Lo scorso 28 febbraio si è tenuto il voto del Parlamento europeo relativo alla riforma per la fase IV del mercato (post 2020). I Ministri dell’Ambiente europei hanno accordato una posizione comune concordando di cancellare i permessi di emissione ritirati dalla Riserva di Stabilità e di aumentare il numero di permessi oggetto di asta governativa rispetto all’allocazione a titolo gratuito. Il disegno di legge verrà discusso durante le negoziazioni triloghe di Consiglio, Parlamento e Commissione. La notizia, anche se potrebbe non avere significative ripercussioni sul mercato nel breve periodo, è di natura rialzista per le quotazioni dei permessi di emissione. 

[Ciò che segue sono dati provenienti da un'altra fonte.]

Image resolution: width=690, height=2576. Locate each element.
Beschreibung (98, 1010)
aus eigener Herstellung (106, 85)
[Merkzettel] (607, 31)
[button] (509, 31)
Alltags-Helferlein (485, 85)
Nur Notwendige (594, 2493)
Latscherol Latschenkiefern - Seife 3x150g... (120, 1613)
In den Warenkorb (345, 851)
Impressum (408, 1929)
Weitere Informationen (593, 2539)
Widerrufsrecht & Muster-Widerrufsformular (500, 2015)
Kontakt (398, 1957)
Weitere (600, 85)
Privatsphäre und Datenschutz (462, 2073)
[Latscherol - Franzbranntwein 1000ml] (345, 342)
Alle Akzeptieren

Nell’ultima settimana il contratto DEC7 (il più liquido sulla borsa ICE Futures Europe) ha registrato chiusure in un range di prezzo compreso tra i 5,07 e i 5,91 €/ton. Nonostante i recenti eventi citati pocanzi, le quotazioni si trovano in linea con quelle osservate nello stesso periodo dello scorso anno.

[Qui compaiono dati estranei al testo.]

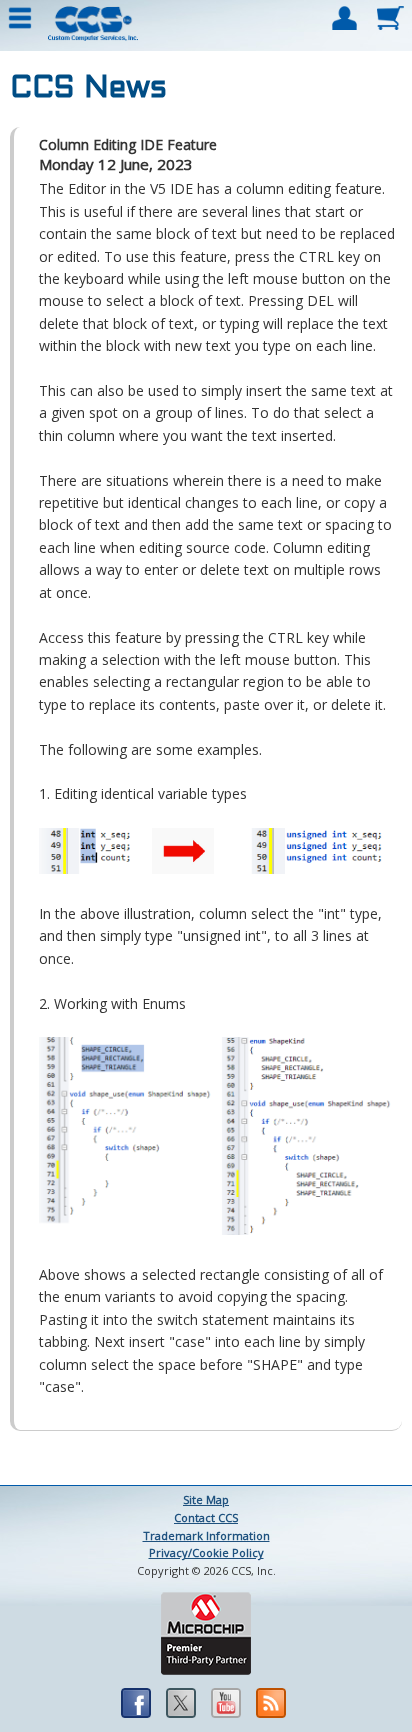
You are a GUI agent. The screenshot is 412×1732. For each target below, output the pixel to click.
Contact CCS (206, 1517)
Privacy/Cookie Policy (206, 1552)
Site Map (206, 1499)
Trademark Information (206, 1535)
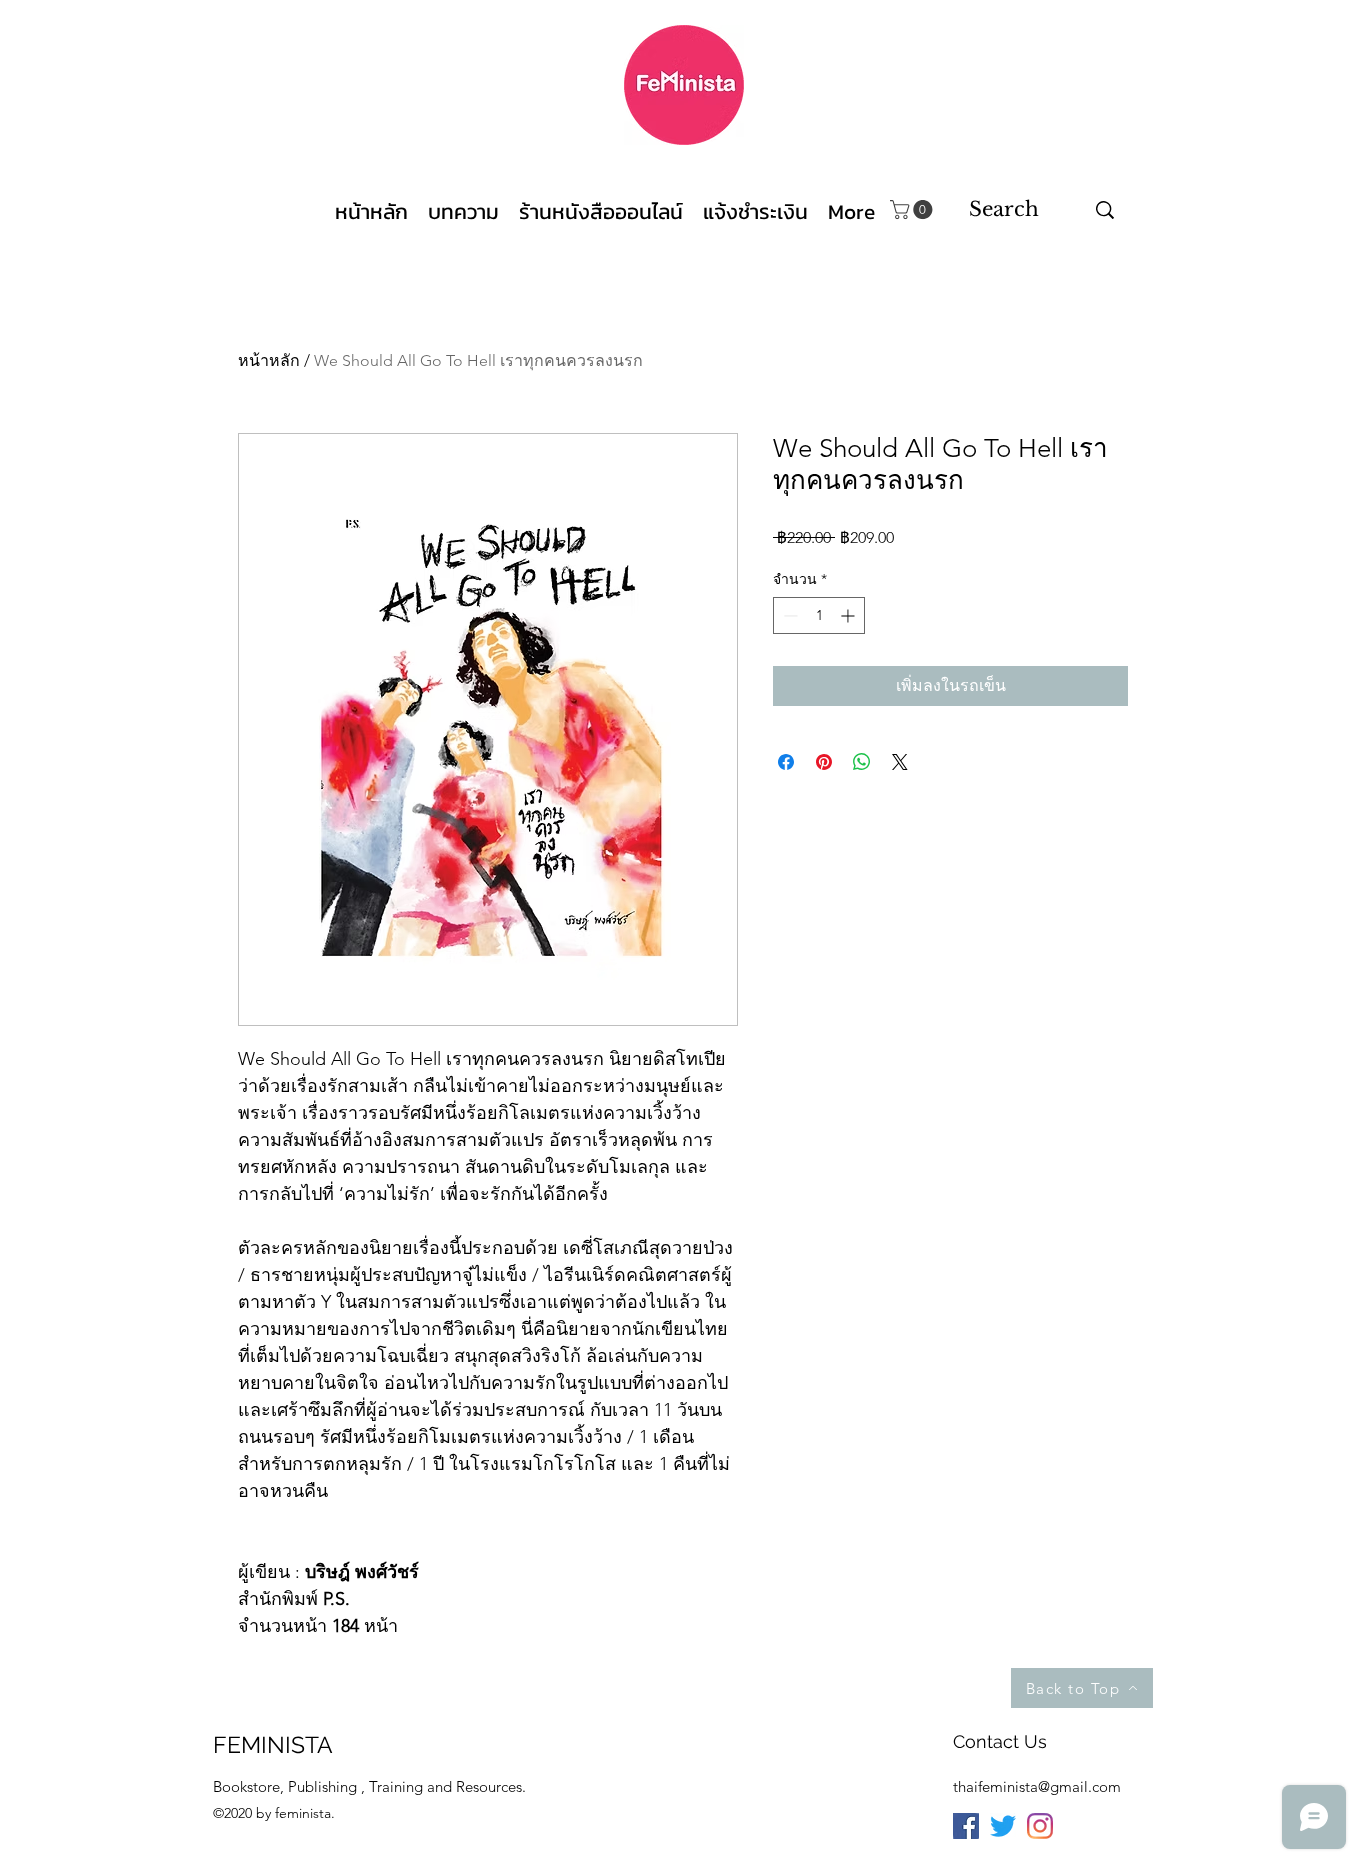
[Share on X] (900, 762)
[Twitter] (1003, 1826)
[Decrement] (788, 615)
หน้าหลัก (269, 360)
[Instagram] (1040, 1826)
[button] (913, 209)
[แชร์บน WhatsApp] (862, 762)
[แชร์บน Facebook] (786, 762)
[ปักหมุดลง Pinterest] (824, 762)
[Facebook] (966, 1826)
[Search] (1105, 209)
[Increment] (849, 615)
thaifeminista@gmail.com (1037, 1786)
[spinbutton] (819, 615)
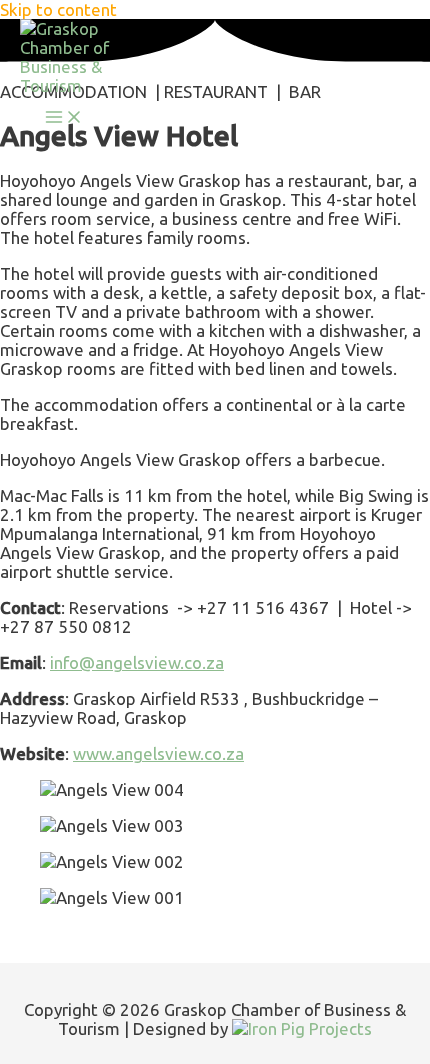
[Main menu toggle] (64, 118)
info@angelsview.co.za (137, 662)
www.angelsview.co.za (158, 753)
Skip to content (58, 9)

Secondo i più recenti forecast degli analisti, i prezzi dell’EUA nel 2018 dovrebbero posizionarsi in area 7,35 €/ton, con un guadagno dell’8,9% rispetto alle previsioni dello scorso ottobre; per salire poi a 9,30 €/ton alla fine del 2019 (+13,4%). La giustificazione viene trovata principalmente nel raddoppio del tasso di ritiro di quote operato dalla Riserva di Stabilità (che con grande probabilità passerà al 24%). Ricordiamo però che la proposta avanzata dal Parlamento europeo, prima di diventare legge, dovrà essere approvata anche dal Consiglio europeo e dalla Commissione (processo che ci si aspetta verrà completato nella seconda metà del 2017).